Give the count of lines in the entries that include "dimensions", and write nothing besides it.

__Collected data entries__:

____

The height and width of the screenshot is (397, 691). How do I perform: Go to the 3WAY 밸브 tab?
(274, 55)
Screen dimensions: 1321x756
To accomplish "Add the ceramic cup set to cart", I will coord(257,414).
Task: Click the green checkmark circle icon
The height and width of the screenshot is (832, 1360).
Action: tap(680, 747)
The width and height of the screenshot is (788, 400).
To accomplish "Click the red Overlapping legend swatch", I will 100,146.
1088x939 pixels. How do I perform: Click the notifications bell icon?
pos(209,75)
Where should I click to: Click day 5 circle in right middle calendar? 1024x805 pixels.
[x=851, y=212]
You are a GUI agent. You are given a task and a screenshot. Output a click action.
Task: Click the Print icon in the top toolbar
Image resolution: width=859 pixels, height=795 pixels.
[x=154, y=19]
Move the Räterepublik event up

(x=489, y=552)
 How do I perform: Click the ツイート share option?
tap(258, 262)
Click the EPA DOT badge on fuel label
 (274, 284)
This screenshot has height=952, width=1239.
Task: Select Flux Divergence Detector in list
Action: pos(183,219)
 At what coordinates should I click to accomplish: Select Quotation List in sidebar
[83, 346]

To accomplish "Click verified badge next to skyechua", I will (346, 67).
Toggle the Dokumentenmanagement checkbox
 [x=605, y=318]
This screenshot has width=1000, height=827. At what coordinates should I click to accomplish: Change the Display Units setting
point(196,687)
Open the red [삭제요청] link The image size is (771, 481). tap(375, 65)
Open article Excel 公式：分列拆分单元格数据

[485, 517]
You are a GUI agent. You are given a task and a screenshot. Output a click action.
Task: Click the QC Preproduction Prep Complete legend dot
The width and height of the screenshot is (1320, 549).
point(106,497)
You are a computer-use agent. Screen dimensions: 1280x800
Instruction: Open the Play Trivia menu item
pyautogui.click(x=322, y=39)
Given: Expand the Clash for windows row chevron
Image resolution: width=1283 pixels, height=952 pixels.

____

__Your solution__: 2